Portanto, é um erro crasso deixar de fora da nossa lista de “substâncias a desintoxicar” o esgoto musical com que somos inundados todos os dias. Está na altura de levar a sério o facto de a oferta musical actual, longe de inofensiva, ser um veneno para a nossa mente, corpo, e, para quem nele acredite, espírito.  
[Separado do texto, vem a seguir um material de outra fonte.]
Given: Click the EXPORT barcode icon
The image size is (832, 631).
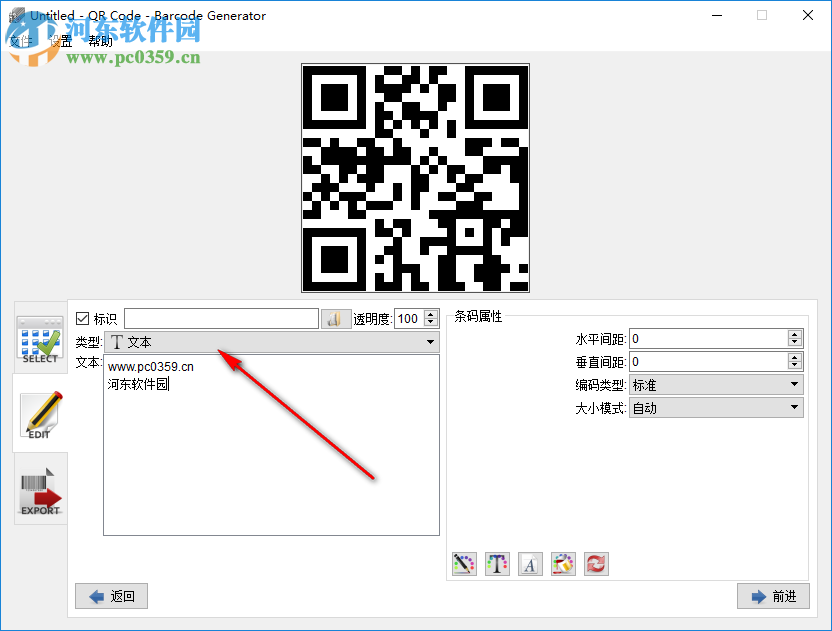Looking at the screenshot, I should [x=40, y=489].
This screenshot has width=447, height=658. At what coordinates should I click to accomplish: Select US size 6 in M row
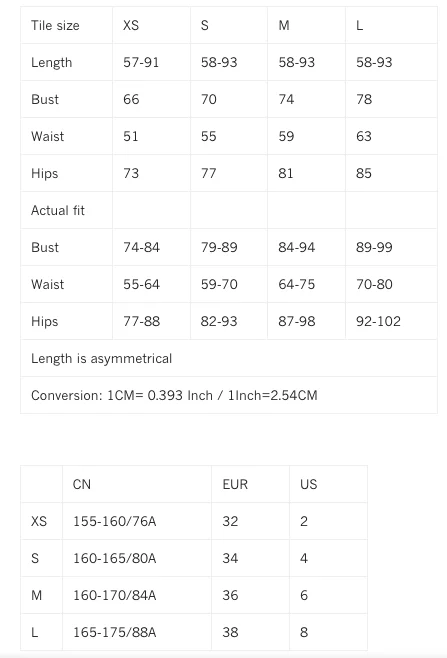(304, 595)
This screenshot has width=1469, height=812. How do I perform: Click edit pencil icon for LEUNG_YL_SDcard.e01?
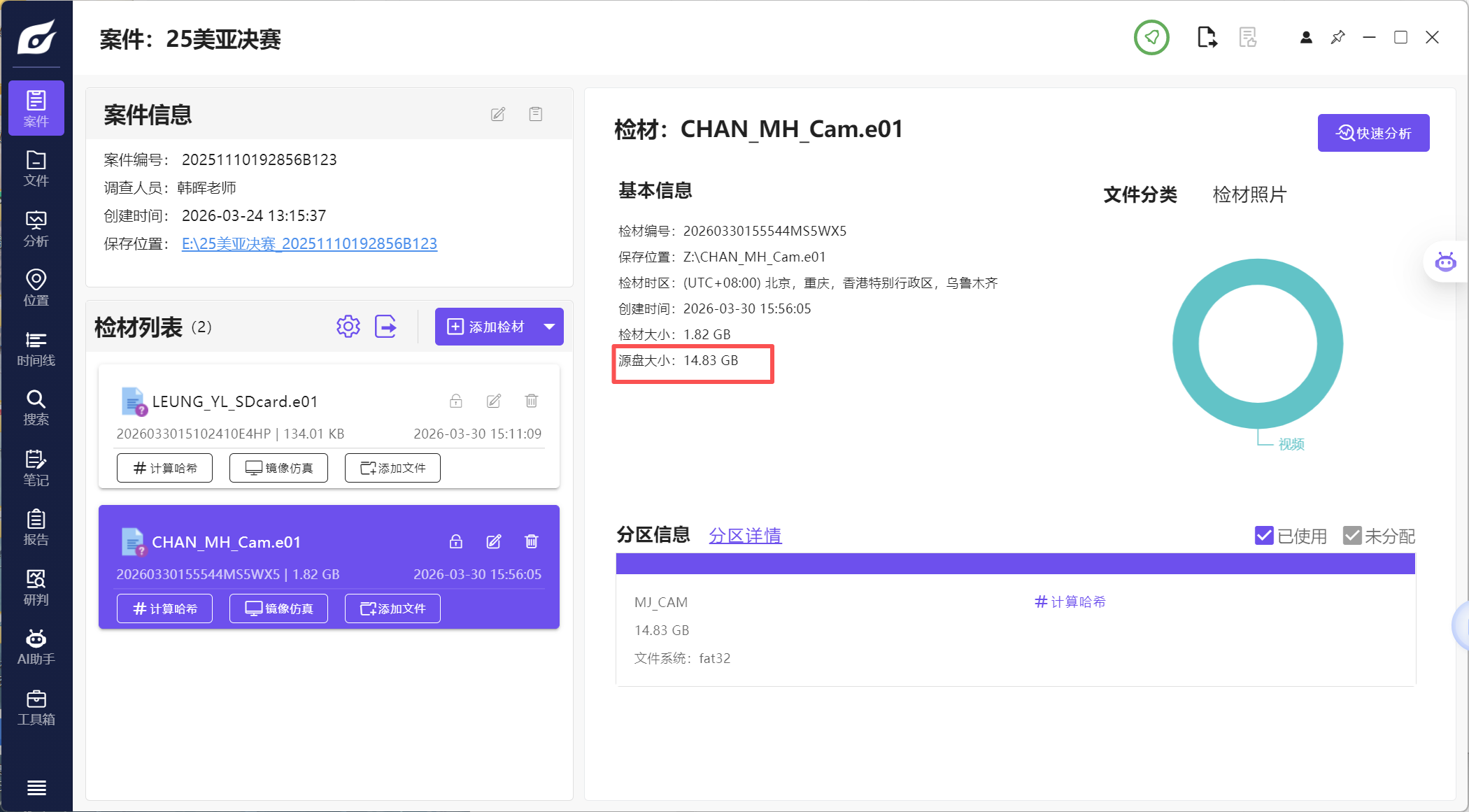[493, 401]
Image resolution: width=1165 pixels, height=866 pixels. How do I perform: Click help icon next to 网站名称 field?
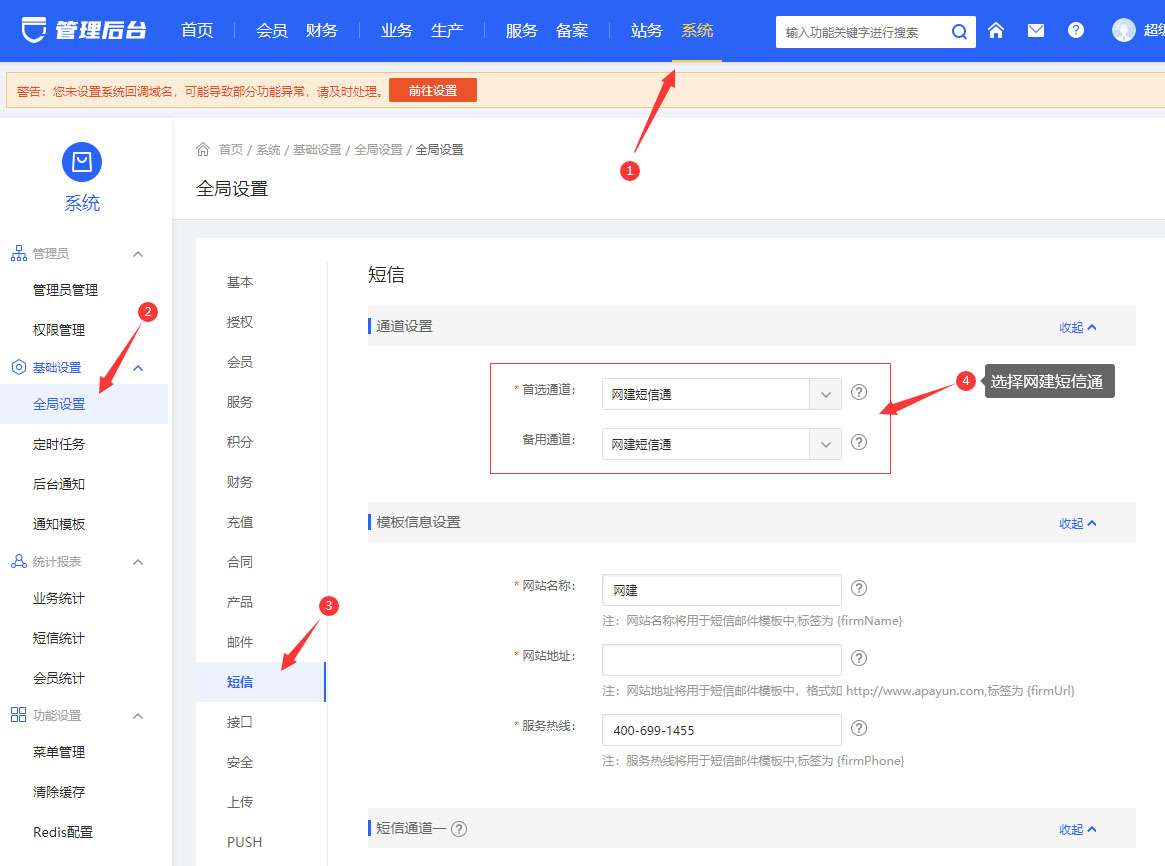point(859,589)
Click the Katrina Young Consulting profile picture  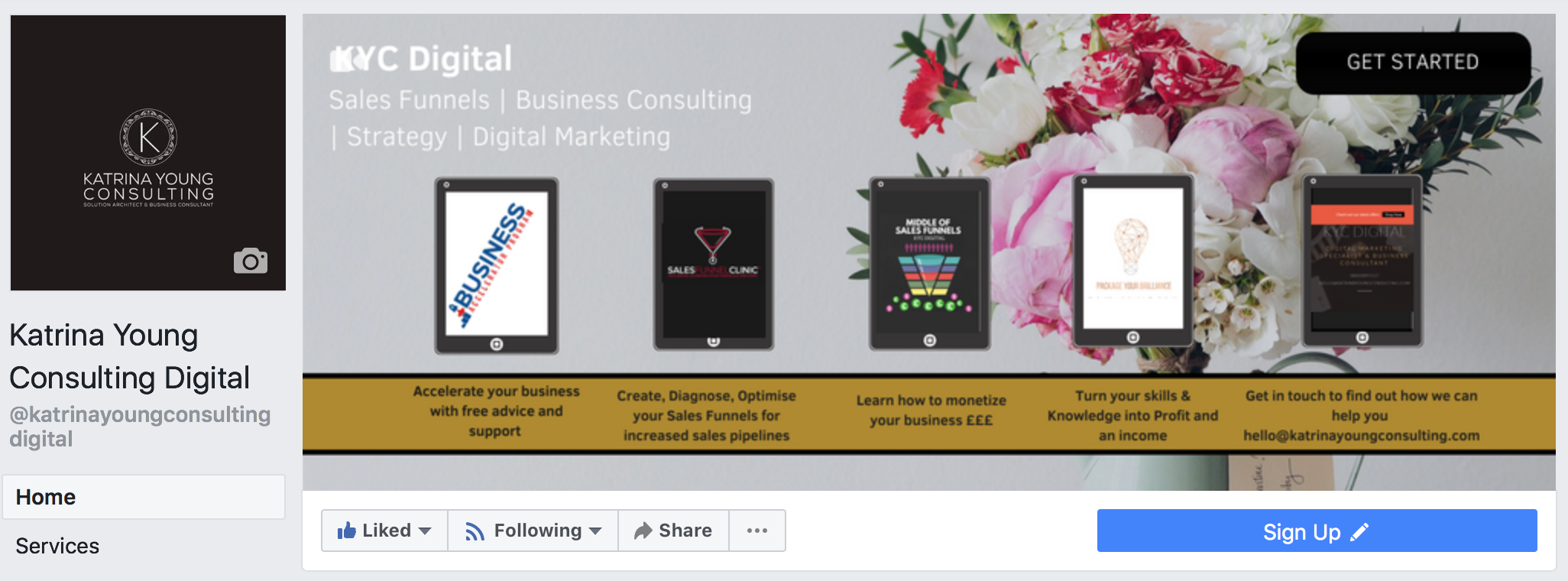click(148, 153)
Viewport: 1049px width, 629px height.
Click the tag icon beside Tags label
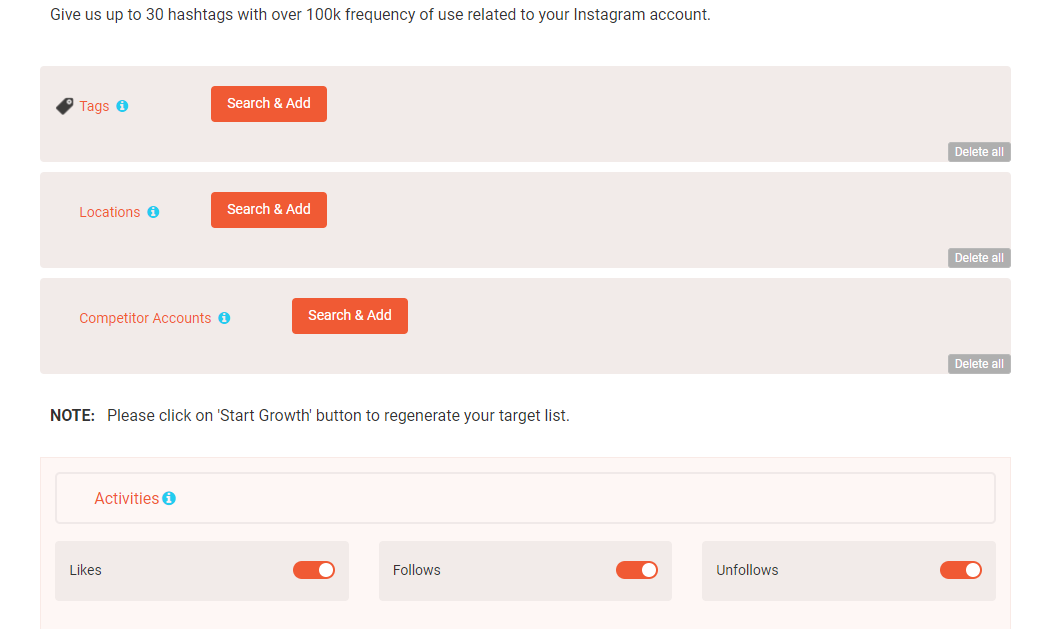click(x=65, y=106)
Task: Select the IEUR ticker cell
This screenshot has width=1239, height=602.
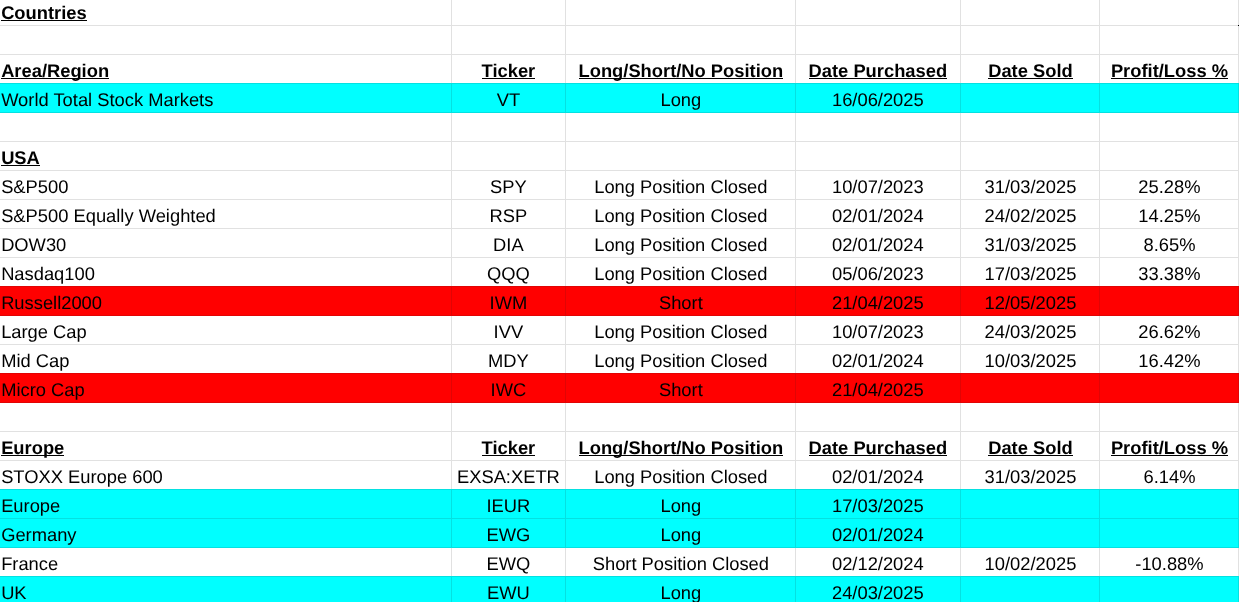Action: 508,506
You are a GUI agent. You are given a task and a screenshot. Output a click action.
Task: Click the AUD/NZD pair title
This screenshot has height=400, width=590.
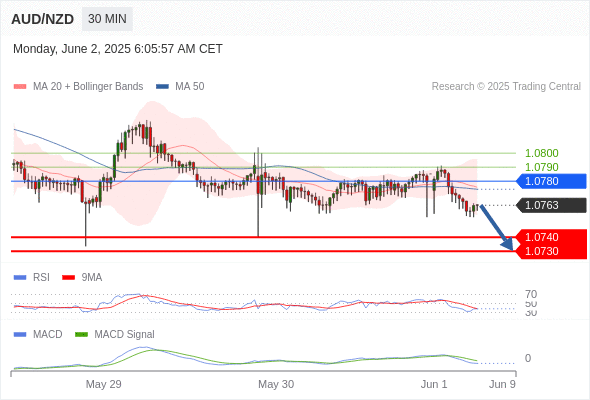click(43, 19)
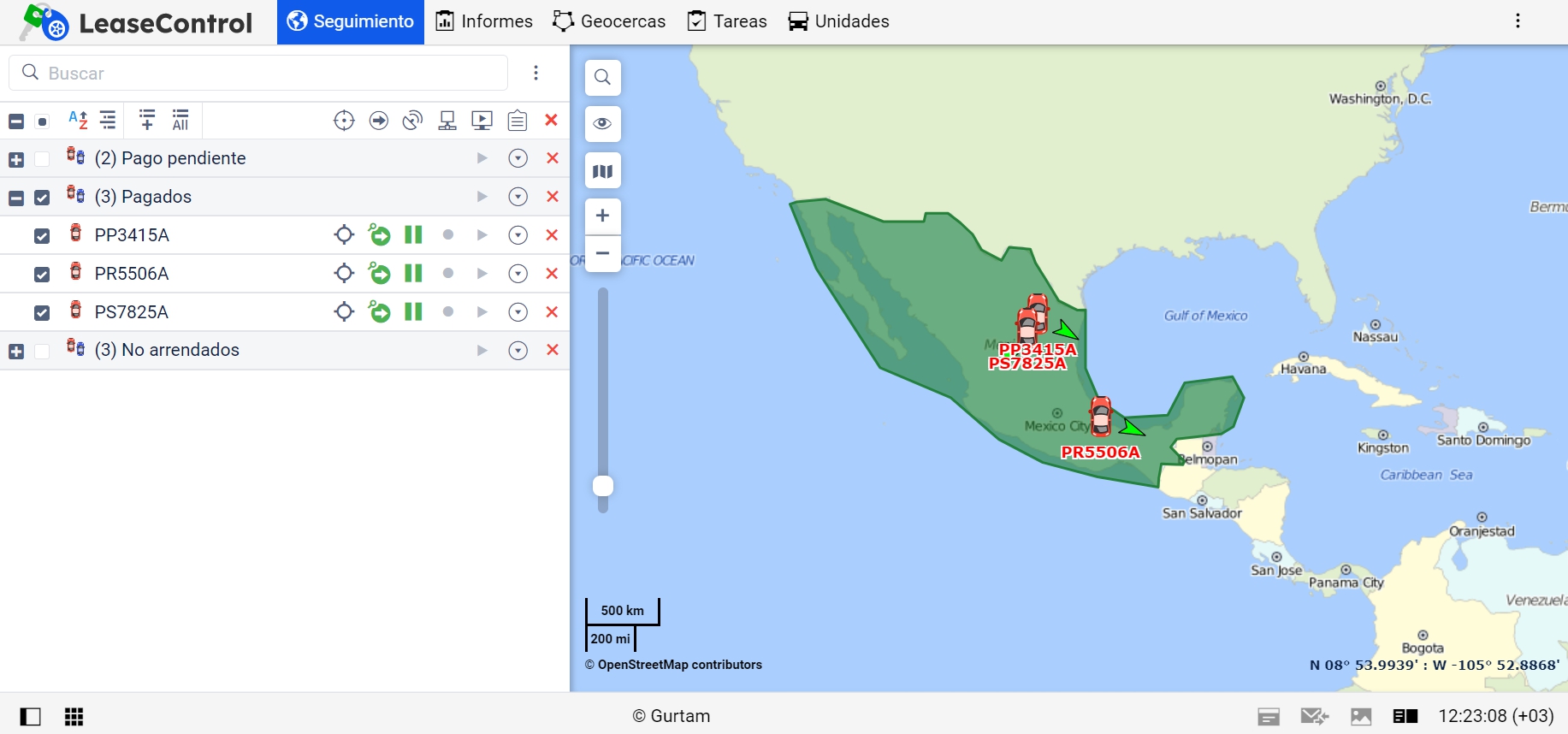Expand the Pago pendiente group
This screenshot has width=1568, height=734.
coord(16,160)
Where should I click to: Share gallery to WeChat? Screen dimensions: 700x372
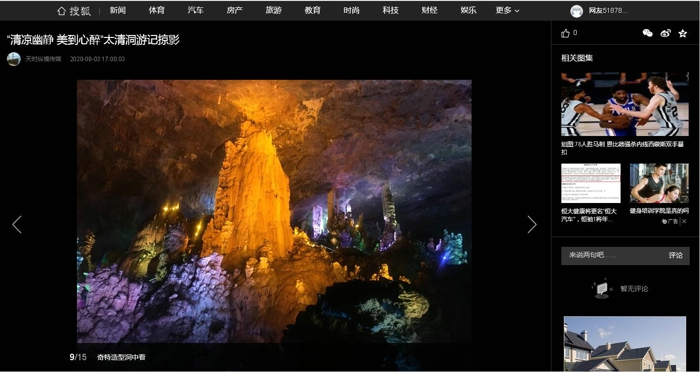pyautogui.click(x=647, y=33)
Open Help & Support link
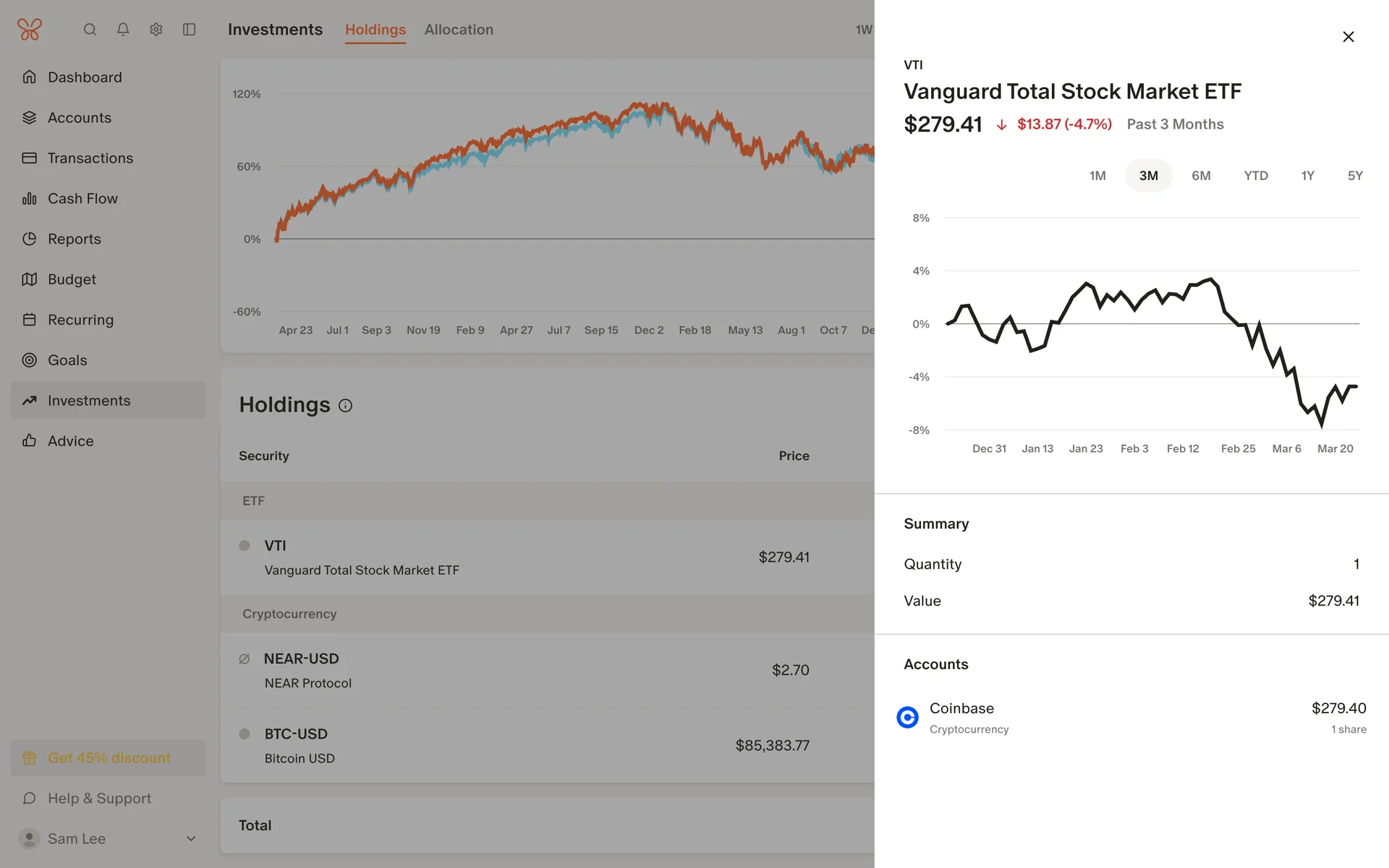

A música clássica é uma das provas do poder do som no ser humano, e do seu potencial terapêutico, em linha com o “Efeito Mozart”, já estudado cientificamente. Vários estudos clínicos sugerem que ouvir Mozart tem um impacte positivo no nosso cérebro e no bem-estar geral, melhorando o raciocínio espaço-temporal, aliviando problemas como ansiedade e depressão, e até registando benefícios para a epilepsia ou para a pressão arterial. Além disso, embora não tenha sido comprovado, é também possível que possa ser benéfico para o desenvolvimento da inteligência, logo a partir de uma tenra idade. 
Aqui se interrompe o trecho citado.